- Task description -
Drop every image and restate the entries below word for word.

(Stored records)
↓↓↓

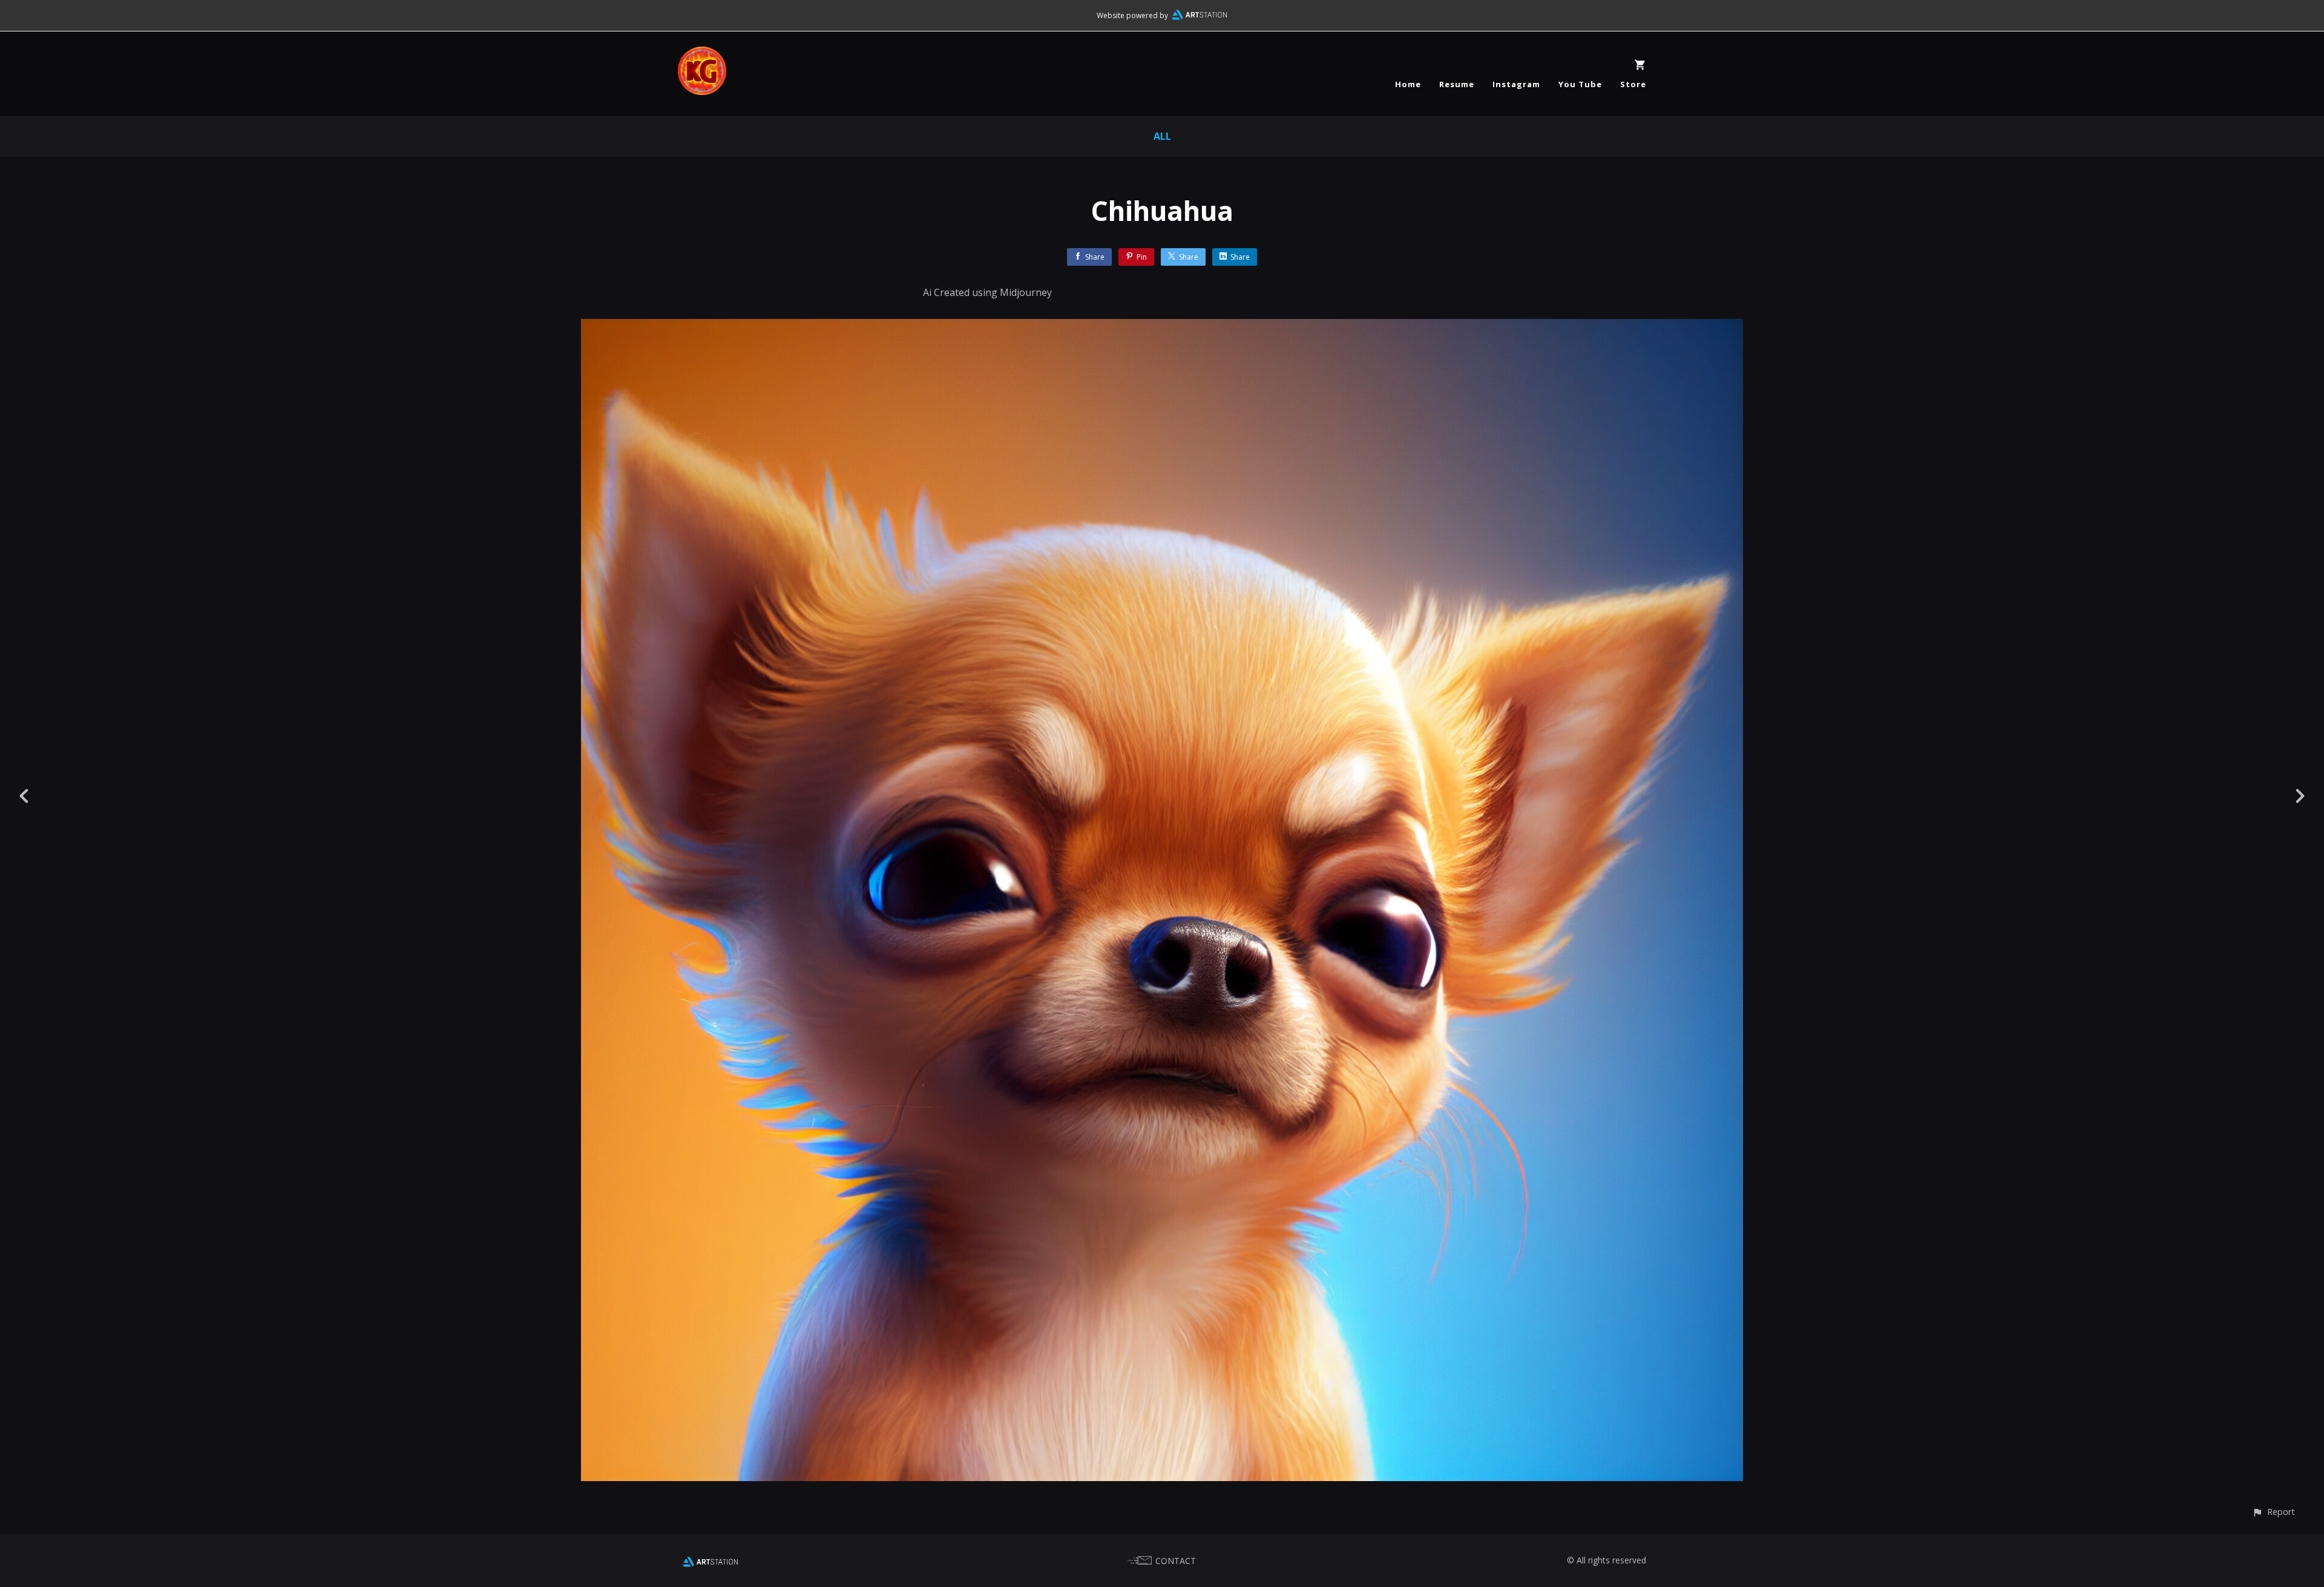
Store (1633, 84)
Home (1408, 84)
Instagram (1516, 84)
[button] (2273, 1511)
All (1162, 136)
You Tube (1580, 84)
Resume (1456, 84)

↑↑↑

- Task result -
Store (1633, 84)
Home (1408, 84)
Instagram (1516, 84)
[button] (2273, 1511)
All (1162, 136)
You Tube (1580, 84)
Resume (1456, 84)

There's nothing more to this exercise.